I recently graduated from ETH Zurich with a Masters in Computer Science. My thesis was on Optimizing GPU Convnets with the Scalable Parallel Computing Lab (Prof. Torsten Hoefler) co-supervised by Dr. Nikoli Dryden and Dr. Tal Ben-Nun. I have been fortunate to have worked with both industry and academic experts for optimizing performance of machine learning/computer vision algorithms on multiple platforms - GPU, FPGAs, CPU and a bit of In-Memory-Computing. I read in my free time - mainly fiction, biographies, autobiographis and methodical self-help books.
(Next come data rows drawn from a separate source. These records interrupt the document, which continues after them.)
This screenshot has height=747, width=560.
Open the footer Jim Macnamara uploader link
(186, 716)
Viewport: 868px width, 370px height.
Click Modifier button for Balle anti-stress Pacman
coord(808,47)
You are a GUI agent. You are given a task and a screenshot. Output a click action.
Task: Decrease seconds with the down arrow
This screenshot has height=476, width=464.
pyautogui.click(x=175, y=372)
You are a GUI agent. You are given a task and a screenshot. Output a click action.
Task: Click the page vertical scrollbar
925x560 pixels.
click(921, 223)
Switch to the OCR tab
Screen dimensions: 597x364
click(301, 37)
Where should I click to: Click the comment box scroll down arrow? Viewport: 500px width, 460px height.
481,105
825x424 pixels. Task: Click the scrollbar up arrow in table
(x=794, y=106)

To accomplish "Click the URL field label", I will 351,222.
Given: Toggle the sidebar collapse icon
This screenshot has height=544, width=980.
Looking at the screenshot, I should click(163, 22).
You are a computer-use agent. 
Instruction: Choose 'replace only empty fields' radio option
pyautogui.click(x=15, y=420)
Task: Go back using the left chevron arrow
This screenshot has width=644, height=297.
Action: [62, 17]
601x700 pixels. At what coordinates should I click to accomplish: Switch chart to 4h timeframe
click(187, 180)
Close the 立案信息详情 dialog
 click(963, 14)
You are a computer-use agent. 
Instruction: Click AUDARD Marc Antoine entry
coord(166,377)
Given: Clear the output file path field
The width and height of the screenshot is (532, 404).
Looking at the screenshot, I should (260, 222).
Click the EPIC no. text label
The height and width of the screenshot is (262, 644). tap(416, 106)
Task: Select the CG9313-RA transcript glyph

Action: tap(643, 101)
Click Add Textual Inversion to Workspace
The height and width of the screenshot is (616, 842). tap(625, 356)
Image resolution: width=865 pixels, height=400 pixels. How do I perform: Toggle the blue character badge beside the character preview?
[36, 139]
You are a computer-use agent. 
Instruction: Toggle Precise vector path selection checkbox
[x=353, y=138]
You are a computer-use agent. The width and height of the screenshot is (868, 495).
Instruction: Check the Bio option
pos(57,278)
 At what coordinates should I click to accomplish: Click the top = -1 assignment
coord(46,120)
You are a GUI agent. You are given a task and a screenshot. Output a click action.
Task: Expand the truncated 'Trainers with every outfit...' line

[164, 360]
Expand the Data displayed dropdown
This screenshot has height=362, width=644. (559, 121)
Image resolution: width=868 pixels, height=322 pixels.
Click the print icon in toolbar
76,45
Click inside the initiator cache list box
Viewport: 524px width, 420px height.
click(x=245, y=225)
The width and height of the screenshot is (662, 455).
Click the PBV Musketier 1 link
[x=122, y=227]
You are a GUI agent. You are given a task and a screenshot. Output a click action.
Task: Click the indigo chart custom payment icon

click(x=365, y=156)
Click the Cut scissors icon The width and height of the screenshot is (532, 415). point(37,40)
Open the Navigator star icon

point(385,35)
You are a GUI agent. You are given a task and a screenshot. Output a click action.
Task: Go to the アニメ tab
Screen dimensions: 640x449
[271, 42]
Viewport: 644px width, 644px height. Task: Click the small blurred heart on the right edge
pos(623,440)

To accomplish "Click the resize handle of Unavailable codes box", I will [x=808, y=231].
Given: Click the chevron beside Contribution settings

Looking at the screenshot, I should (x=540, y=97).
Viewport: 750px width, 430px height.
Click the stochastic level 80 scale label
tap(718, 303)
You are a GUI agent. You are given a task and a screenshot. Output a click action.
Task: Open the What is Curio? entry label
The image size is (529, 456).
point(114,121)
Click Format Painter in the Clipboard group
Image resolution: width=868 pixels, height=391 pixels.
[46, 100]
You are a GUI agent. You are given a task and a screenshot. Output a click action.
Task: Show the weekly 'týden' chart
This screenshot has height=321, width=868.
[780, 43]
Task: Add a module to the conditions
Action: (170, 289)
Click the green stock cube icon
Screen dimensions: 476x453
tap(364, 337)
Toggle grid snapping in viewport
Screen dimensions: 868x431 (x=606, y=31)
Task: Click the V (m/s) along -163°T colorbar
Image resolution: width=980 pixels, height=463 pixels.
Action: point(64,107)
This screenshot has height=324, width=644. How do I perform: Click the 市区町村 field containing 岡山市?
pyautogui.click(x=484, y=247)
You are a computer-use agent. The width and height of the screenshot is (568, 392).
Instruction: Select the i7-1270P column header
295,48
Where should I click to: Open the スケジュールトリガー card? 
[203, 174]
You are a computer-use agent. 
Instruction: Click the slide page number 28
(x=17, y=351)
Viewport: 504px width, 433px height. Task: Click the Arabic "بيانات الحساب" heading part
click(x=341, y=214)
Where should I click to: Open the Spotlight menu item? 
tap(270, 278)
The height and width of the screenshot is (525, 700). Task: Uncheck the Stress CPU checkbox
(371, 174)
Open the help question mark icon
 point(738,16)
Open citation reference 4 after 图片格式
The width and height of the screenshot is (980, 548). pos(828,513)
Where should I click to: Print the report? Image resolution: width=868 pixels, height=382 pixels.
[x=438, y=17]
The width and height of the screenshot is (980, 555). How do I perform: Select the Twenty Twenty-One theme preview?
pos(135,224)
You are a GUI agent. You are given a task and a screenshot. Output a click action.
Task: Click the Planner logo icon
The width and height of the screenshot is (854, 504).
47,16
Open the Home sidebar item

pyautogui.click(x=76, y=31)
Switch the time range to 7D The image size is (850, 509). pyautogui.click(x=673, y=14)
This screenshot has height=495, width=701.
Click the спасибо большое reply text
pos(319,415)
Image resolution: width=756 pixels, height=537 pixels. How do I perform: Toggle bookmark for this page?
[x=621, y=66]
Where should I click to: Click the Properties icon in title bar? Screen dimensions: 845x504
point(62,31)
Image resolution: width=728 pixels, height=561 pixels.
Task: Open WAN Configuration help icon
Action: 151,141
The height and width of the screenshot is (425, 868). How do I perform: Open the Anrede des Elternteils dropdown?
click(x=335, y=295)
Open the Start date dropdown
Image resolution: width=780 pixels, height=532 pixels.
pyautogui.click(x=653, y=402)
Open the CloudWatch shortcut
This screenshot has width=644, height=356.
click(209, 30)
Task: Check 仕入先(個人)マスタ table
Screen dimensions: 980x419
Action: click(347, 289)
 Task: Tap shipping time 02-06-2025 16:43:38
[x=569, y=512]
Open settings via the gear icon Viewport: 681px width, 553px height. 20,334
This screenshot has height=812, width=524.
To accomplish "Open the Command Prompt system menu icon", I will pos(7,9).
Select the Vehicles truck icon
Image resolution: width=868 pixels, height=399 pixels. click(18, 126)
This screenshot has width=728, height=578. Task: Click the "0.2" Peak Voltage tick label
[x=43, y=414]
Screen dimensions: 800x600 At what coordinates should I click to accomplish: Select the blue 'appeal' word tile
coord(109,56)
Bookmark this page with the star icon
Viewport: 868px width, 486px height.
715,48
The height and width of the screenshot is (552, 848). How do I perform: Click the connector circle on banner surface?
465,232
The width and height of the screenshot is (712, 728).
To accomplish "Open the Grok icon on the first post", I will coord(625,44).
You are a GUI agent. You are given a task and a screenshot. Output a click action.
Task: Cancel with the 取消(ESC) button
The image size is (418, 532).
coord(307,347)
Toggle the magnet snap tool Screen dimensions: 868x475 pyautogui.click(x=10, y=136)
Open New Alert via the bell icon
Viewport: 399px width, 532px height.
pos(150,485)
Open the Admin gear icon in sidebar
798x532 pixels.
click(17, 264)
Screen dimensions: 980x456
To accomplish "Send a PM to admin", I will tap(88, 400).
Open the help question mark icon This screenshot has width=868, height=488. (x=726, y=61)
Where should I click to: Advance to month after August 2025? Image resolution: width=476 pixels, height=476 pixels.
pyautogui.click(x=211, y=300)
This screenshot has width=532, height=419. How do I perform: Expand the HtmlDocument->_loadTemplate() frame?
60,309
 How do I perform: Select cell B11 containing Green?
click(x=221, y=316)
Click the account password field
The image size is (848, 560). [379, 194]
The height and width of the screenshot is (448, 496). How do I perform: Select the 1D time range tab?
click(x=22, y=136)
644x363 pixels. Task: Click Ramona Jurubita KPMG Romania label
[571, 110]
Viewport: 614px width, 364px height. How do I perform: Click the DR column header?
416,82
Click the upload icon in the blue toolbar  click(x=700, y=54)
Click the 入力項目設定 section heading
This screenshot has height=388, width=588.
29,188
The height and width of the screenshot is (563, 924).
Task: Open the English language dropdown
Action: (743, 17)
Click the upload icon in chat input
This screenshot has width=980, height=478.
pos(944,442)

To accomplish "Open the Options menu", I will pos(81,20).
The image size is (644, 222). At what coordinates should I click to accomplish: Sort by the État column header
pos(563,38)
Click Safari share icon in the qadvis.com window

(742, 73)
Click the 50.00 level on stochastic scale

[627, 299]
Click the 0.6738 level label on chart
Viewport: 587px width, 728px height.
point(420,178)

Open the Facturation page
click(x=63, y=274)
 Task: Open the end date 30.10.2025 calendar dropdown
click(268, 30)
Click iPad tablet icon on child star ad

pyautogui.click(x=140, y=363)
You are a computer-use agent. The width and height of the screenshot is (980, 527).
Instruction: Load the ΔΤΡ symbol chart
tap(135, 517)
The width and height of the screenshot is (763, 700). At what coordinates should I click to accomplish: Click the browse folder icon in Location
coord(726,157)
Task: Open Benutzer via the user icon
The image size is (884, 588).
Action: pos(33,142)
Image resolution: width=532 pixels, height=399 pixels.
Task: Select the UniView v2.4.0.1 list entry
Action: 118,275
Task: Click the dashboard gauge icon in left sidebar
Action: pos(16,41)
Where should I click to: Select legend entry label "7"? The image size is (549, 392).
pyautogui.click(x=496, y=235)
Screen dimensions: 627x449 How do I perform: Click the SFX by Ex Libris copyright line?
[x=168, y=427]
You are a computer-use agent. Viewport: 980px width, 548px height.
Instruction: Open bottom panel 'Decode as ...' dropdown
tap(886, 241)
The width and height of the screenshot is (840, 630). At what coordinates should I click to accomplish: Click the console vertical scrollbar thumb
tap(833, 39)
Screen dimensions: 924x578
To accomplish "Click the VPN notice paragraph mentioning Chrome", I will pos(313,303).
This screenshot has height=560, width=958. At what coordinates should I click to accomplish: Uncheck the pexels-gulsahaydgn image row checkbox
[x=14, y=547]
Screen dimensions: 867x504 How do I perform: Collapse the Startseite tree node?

I also like playing badminton, hiking and learning new sports whenever I get a chance. I believe in being brave to suck at something new, so I often find myself exploring uncharted territories. I prefer working in fast paced cooperative setups.

Experience

GPU Performance Architect - NVIDIA
July 2018 - Aug 2020
  • Responsible for directed performance bringup of GA10X class chips.
  • Analyzing performance of next generation chips from the compute pipeline perspective.
  • Developed a full-stack framework for running CUDA apps directly on GPU architecture software models to help analyze application performance.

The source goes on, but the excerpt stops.